Copy out, word for word, the stretch of the data from the line containing "Viewport: 748px width, 748px" through the line containing "coord(812,19)", including both of those lines.

Data for finding displayed items
-------
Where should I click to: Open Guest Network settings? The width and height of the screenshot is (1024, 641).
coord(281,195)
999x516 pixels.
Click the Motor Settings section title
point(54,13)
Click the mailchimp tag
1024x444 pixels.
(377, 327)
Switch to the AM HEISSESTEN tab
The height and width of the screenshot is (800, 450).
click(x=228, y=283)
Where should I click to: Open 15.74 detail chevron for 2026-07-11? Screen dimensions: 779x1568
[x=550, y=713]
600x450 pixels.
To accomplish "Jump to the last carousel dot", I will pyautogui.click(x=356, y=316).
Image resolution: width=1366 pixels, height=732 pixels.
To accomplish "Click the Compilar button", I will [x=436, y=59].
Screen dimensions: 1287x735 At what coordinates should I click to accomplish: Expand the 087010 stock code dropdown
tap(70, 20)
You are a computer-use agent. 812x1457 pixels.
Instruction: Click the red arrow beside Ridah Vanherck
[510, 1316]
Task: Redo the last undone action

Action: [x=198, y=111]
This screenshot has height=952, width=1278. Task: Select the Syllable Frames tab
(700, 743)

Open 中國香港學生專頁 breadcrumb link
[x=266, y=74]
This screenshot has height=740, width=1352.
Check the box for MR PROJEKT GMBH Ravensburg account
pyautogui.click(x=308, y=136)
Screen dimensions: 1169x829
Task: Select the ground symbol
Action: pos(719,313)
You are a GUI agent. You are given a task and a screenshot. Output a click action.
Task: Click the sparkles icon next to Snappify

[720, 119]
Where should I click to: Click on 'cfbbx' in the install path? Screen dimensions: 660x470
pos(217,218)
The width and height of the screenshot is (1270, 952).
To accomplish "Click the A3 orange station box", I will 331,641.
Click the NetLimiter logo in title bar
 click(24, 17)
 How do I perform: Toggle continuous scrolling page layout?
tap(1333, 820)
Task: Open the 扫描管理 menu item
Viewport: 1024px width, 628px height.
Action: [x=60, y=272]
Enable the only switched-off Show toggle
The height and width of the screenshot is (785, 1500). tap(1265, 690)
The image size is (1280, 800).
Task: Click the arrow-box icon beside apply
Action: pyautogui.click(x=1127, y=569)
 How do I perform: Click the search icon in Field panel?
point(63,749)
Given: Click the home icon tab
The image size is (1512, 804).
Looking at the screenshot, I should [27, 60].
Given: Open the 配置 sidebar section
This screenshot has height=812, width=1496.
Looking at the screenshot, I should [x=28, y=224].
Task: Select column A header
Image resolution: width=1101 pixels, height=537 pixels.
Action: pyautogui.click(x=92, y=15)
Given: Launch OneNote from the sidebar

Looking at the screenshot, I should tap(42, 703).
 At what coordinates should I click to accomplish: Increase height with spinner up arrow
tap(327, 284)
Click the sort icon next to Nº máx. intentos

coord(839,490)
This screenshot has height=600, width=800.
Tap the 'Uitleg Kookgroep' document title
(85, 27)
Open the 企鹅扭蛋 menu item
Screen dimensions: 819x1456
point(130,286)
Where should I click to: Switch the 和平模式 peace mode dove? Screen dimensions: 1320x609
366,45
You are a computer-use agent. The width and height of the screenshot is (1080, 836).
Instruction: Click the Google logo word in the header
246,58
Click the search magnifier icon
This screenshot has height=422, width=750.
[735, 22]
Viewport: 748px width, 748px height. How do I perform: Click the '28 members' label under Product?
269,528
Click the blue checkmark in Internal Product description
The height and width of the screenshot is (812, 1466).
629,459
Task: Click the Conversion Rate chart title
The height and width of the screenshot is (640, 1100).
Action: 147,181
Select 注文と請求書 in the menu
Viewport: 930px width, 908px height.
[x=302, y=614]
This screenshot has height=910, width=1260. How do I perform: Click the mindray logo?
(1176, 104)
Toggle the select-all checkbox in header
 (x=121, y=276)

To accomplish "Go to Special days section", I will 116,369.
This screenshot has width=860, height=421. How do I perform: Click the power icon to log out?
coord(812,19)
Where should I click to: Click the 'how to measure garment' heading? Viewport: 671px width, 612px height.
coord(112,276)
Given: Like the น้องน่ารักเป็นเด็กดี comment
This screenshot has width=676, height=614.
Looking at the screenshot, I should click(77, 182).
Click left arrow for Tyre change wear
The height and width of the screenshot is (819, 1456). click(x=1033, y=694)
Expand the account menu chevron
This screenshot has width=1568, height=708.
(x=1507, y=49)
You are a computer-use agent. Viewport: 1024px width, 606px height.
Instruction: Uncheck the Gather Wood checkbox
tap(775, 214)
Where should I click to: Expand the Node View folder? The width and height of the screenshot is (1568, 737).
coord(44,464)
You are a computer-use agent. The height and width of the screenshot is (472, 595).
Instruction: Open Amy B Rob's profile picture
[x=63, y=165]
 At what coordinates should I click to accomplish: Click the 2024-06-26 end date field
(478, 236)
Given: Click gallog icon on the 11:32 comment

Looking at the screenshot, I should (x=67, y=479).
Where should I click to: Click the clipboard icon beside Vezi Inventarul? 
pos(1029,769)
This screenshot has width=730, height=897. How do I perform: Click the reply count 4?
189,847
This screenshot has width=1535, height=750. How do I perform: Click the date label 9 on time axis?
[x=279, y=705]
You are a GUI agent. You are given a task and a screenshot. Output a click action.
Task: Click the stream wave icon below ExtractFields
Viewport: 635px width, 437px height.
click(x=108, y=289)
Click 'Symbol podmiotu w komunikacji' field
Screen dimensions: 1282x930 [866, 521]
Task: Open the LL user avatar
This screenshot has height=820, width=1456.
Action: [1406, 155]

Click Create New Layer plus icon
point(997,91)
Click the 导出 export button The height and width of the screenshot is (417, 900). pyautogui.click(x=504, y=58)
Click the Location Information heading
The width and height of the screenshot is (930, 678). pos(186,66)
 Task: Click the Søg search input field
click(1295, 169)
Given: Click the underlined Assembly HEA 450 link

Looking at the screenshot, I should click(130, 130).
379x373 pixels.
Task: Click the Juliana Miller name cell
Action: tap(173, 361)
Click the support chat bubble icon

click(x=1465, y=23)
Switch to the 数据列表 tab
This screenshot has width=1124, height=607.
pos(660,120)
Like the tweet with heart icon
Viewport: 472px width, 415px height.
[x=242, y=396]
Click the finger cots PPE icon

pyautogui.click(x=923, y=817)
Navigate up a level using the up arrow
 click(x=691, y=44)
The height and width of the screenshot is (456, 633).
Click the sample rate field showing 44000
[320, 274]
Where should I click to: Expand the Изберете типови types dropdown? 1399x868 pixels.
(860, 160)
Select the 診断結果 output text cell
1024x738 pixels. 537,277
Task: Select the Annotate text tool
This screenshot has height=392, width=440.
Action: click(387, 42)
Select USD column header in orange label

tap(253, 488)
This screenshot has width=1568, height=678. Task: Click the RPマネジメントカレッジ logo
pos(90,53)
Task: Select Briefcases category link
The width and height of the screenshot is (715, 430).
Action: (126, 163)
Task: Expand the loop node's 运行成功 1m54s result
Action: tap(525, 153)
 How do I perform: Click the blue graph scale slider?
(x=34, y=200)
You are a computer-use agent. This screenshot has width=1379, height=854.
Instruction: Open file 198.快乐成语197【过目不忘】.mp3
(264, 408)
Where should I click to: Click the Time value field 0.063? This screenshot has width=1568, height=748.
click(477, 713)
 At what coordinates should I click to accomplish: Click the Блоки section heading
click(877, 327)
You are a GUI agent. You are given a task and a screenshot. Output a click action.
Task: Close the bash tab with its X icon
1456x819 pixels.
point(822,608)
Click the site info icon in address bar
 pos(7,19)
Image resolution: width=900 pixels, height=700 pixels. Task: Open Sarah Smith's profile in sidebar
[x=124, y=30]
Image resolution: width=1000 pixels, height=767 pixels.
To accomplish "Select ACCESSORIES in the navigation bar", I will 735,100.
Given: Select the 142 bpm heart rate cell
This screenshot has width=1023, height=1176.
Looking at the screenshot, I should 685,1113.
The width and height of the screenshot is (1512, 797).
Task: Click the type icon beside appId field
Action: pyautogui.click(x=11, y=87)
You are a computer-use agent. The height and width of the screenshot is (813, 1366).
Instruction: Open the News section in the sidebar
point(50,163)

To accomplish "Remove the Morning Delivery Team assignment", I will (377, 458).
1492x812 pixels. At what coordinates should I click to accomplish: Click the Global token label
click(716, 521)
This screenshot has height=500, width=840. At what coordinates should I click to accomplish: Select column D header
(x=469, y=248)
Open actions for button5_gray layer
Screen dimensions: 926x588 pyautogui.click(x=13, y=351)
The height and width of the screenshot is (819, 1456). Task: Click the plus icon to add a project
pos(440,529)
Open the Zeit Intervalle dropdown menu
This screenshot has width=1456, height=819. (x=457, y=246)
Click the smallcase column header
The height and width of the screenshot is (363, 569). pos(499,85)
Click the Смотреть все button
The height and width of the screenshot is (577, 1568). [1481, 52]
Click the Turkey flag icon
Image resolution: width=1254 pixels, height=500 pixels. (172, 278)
-------
# EXERCISE RESULT:
Viewport: 748px width, 748px height. How do I perform: Click the '28 members' label under Product?
269,528
Click the blue checkmark in Internal Product description
The height and width of the screenshot is (812, 1466).
629,459
Task: Click the Conversion Rate chart title
The height and width of the screenshot is (640, 1100).
Action: 147,181
Select 注文と請求書 in the menu
Viewport: 930px width, 908px height.
[x=302, y=614]
This screenshot has height=910, width=1260. How do I perform: Click the mindray logo?
(1176, 104)
Toggle the select-all checkbox in header
 (x=121, y=276)

To accomplish "Go to Special days section", I will 116,369.
This screenshot has width=860, height=421. How do I perform: Click the power icon to log out?
coord(812,19)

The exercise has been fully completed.